_Exercise instructions_. The answer must consist of each line below that contains the word "label", copied in full.

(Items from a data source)
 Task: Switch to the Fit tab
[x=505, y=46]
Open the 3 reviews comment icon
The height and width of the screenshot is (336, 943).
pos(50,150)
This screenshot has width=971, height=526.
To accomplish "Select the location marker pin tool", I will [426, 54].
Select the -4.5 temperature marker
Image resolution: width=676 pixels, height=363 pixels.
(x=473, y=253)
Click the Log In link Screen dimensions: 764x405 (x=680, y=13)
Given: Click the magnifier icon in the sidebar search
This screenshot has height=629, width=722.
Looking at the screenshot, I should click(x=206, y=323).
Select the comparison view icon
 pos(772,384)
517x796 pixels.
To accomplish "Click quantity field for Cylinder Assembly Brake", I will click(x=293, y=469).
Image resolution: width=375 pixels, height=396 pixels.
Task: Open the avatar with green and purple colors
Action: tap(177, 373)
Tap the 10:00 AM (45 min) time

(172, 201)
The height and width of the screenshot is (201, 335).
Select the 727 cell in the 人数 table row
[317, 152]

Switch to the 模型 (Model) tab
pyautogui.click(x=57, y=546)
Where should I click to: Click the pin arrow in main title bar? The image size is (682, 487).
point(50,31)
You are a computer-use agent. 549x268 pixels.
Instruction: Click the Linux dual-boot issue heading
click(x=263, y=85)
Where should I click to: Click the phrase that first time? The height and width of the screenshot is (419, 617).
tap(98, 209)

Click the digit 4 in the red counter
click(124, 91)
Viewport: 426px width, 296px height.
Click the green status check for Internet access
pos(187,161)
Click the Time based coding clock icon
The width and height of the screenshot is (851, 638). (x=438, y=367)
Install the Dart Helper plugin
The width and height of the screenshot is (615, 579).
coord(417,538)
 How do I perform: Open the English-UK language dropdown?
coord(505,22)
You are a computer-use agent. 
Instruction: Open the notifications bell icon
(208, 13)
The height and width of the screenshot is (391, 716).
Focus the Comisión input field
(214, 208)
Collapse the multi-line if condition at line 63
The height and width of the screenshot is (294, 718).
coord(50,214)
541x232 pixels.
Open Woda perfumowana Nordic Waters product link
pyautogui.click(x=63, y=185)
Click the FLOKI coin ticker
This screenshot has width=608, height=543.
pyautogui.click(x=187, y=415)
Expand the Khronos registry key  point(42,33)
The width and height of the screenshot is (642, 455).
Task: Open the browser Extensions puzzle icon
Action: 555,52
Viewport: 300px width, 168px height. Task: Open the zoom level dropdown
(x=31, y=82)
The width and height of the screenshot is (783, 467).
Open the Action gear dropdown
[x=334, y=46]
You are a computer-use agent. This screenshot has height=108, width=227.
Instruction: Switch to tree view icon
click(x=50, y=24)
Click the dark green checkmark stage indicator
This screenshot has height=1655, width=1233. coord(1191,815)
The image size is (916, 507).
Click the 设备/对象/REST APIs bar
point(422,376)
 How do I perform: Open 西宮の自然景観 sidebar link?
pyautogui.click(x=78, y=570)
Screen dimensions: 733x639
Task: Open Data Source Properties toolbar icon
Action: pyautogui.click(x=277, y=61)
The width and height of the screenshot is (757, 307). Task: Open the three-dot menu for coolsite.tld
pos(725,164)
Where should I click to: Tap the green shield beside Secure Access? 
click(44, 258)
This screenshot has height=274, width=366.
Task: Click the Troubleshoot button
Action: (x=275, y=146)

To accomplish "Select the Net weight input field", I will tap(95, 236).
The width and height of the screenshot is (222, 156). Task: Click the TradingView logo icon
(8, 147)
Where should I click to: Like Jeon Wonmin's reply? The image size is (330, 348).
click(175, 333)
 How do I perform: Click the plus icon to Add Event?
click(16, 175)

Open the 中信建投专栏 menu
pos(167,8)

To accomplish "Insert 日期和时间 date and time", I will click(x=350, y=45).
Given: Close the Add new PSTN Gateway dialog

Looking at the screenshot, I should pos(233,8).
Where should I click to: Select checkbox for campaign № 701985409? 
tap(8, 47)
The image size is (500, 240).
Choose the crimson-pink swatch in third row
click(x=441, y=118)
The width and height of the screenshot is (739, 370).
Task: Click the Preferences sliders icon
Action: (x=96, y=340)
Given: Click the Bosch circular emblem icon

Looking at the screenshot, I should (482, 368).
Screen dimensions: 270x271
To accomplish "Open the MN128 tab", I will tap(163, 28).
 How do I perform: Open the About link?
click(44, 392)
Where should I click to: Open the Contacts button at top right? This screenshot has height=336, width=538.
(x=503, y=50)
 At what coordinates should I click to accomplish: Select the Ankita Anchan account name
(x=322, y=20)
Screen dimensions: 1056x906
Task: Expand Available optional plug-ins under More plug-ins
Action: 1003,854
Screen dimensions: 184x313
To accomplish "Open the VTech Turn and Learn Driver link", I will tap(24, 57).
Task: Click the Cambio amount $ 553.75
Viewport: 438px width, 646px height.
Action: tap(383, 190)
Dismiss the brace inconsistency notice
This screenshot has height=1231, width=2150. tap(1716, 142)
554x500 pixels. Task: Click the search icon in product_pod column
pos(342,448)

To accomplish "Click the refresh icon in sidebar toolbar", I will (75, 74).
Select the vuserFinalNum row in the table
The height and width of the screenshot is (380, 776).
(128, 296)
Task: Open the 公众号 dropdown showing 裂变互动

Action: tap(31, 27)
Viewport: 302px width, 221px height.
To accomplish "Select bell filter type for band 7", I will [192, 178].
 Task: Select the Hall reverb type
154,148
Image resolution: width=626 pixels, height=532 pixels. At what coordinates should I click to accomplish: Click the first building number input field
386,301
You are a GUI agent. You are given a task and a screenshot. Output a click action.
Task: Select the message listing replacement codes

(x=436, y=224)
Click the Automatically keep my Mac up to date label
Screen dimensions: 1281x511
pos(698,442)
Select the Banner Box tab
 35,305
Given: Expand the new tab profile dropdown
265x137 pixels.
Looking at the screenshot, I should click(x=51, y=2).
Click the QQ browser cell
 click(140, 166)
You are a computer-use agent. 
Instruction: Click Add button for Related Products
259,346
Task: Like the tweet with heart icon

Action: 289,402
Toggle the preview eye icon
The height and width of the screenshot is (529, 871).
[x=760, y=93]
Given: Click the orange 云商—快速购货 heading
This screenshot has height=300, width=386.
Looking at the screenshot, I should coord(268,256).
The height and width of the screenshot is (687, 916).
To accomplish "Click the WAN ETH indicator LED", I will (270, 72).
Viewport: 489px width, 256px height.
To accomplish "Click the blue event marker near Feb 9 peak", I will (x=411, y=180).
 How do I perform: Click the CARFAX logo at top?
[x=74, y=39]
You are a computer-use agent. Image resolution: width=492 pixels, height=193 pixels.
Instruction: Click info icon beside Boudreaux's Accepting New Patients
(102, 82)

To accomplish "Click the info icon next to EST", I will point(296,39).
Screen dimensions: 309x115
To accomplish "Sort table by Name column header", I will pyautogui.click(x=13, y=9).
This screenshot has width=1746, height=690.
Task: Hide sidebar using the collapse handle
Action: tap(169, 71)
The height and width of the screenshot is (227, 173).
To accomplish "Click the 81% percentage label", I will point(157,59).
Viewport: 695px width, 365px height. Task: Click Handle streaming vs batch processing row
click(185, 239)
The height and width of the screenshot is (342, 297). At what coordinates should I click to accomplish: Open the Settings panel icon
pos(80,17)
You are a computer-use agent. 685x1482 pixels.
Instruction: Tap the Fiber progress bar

_The completed task_.
Click the Automatically keep my Mac up to date label
To accomplish "Click the 81% percentage label", I will point(157,59).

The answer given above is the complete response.